Дюковский краснеет и смущается. Резко вскочив, убегает, хлопнув дверь. Чубиков смотрит ему вслед и смеётся.

Чубиков. Умница, однако, шельма! Надо будет как-то вместе с руководством пригласить его в сауну и свести с хорошенькой красавицей… (Хохочет.)

Сцена третья

Там же: Чубиков и Дюковский. Появляется пастушок Данила и, переминаясь с ноги на ногу, глупо улыбается. Снимает шапку и кланяется. Чубиков и Дюковский в недоумении смотрят на него.

Чубиков. Кто такой?

Данила. Данила я, пастух.

Дюковский. И что… чего пришёл-то?

Чубиков. Корову что ли украли? Так это не к нам…

Данила. Не-е… (Мнёт в руках шапку.) Я… я по делу, показания дать, вот…

Чубиков. По какому делу?

Данила. Ну, это… по делу Кляузова…

Чубиков (оживлённо). Ну-ну…

Дюковский встаёт, подходит к Даниле, осторожно берёт его за руку, проводит к столу и сажает на стул. Данила оборачивается на Дюковского, потом смотрит на Чубикова, моргает глазами.

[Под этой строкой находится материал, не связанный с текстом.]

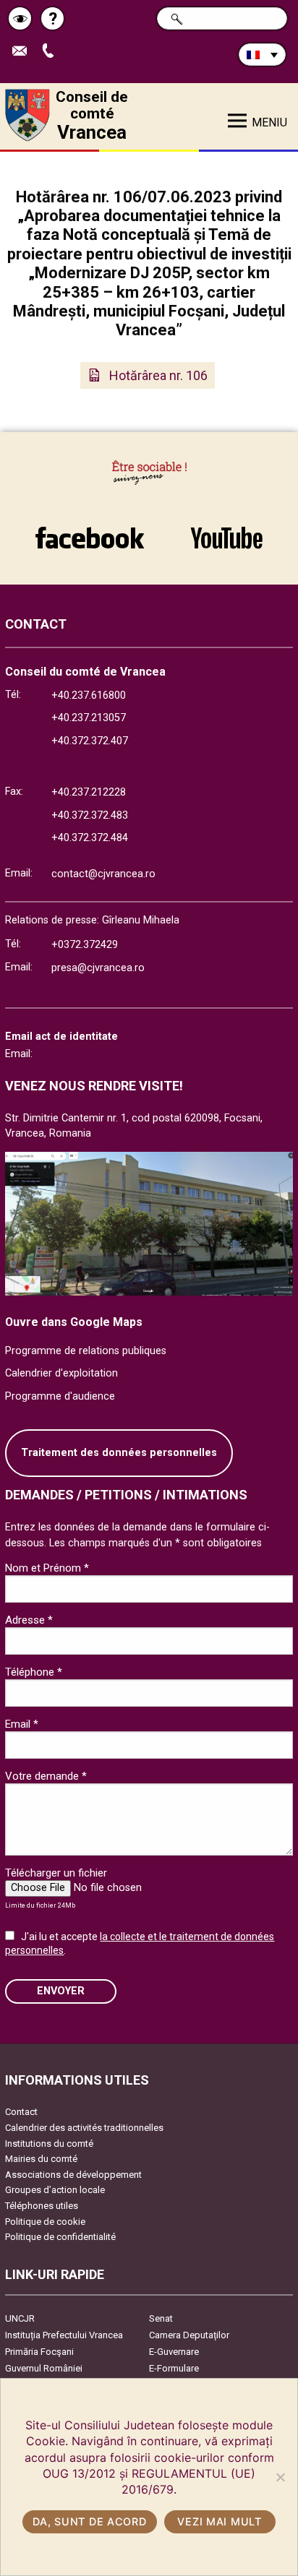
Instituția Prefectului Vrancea (64, 2335)
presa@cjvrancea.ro (98, 968)
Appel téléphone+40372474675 (53, 51)
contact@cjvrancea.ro (103, 874)
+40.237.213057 (88, 718)
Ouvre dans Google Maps (73, 1322)
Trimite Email (25, 51)
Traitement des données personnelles (119, 1453)
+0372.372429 (84, 945)
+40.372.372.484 (89, 838)
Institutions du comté (49, 2143)
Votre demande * (46, 1776)
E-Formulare (174, 2368)
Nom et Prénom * (47, 1568)
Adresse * (29, 1620)
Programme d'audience (60, 1396)
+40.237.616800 (88, 695)
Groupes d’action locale (55, 2189)
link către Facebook (89, 530)
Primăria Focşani (39, 2351)
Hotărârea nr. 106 (158, 375)
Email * (21, 1724)
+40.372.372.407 (89, 741)
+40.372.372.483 (89, 815)
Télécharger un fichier (56, 1872)
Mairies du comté (41, 2158)
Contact (21, 2111)
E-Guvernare (174, 2351)
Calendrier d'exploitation (61, 1373)
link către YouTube (226, 530)
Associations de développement (73, 2174)
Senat (161, 2318)
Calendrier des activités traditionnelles (84, 2127)
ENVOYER (61, 1991)
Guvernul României (43, 2368)
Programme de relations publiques (85, 1351)
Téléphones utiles (41, 2205)
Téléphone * (33, 1672)
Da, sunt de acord (89, 2521)
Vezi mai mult (219, 2521)
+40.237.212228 (88, 792)
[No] (280, 2477)
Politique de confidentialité (60, 2236)
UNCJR (20, 2318)
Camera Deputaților (189, 2335)
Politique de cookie (45, 2221)
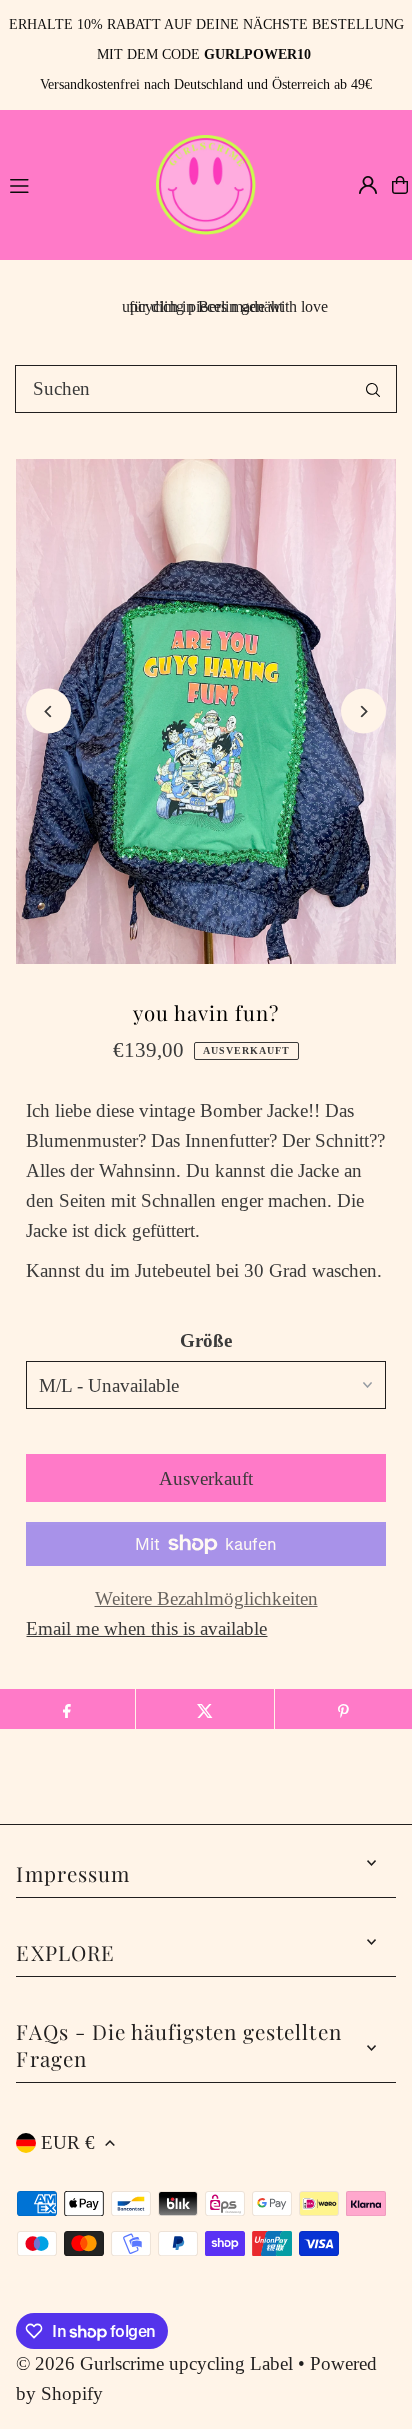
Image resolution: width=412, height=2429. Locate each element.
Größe (206, 1340)
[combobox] (206, 389)
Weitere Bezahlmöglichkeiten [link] (206, 1598)
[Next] (363, 711)
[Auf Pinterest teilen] (343, 1709)
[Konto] (368, 185)
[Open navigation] (70, 184)
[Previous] (48, 711)
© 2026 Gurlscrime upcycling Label (154, 2363)
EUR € (68, 2142)
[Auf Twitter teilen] (204, 1709)
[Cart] (400, 185)
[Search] (373, 389)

Данила. Так вот, я… (Мнётся.) Был я выпимши, до полуночи у кумы просидел. Идучи домой, спьяна полез в реку купаться. Купаюсь я… (выпучив глаза, громко, Чубиков и Дюковский аж вздрагивают) глядь! Идут два человека и что-то чёрное несут! Мне страшно стало. И я от страха как гаркну: тю!.. Они испужались и как дали стрекоча!.. По огородам, как свиньи, ломая всё! (Крестится.) Побей меня Бог, коли то не труп Кляузова волокли!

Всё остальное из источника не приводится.